[Exercise description] Copy out exactly the line that contains "Screen dimensions: 1295x730" and all lines following it to the end of the data.

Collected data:
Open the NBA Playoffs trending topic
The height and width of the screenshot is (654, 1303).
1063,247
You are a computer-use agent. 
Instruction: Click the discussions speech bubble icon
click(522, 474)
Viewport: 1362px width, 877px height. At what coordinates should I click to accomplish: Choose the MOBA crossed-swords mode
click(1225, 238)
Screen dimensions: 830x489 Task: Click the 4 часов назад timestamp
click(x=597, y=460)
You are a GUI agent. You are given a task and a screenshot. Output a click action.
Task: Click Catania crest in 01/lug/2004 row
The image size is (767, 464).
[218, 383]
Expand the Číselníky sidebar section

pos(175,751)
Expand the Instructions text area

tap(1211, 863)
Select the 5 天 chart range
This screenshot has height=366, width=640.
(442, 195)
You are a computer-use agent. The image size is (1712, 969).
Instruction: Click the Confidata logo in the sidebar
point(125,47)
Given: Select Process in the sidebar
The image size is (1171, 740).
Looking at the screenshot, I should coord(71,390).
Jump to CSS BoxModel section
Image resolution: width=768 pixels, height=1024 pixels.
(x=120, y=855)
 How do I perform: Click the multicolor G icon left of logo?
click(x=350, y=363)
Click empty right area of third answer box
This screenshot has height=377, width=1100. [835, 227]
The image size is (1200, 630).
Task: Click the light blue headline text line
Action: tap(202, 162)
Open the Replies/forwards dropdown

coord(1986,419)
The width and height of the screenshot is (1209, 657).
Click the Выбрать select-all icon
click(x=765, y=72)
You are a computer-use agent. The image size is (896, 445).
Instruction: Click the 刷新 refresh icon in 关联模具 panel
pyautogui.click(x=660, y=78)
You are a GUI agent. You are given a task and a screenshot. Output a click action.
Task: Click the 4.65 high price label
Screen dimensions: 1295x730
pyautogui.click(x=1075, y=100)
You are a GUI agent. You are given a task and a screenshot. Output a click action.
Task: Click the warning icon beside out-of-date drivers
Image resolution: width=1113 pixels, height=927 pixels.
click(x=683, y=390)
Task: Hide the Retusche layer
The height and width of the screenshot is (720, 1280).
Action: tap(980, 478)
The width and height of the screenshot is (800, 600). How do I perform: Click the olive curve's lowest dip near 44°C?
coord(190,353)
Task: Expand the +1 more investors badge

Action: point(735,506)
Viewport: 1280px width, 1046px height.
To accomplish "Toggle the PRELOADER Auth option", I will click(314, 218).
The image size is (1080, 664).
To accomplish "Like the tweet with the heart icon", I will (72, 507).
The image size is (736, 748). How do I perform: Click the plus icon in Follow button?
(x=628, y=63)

[Task solution]
Screen dimensions: 1295x730
pyautogui.click(x=1075, y=100)
You are a GUI agent. You are given a task and a screenshot. Output a click action.
Task: Click the warning icon beside out-of-date drivers
Image resolution: width=1113 pixels, height=927 pixels.
click(x=683, y=390)
Task: Hide the Retusche layer
The height and width of the screenshot is (720, 1280).
Action: tap(980, 478)
The width and height of the screenshot is (800, 600). How do I perform: Click the olive curve's lowest dip near 44°C?
coord(190,353)
Task: Expand the +1 more investors badge

Action: point(735,506)
Viewport: 1280px width, 1046px height.
To accomplish "Toggle the PRELOADER Auth option", I will click(314, 218).
The image size is (1080, 664).
To accomplish "Like the tweet with the heart icon", I will (72, 507).
The image size is (736, 748). How do I perform: Click the plus icon in Follow button?
(x=628, y=63)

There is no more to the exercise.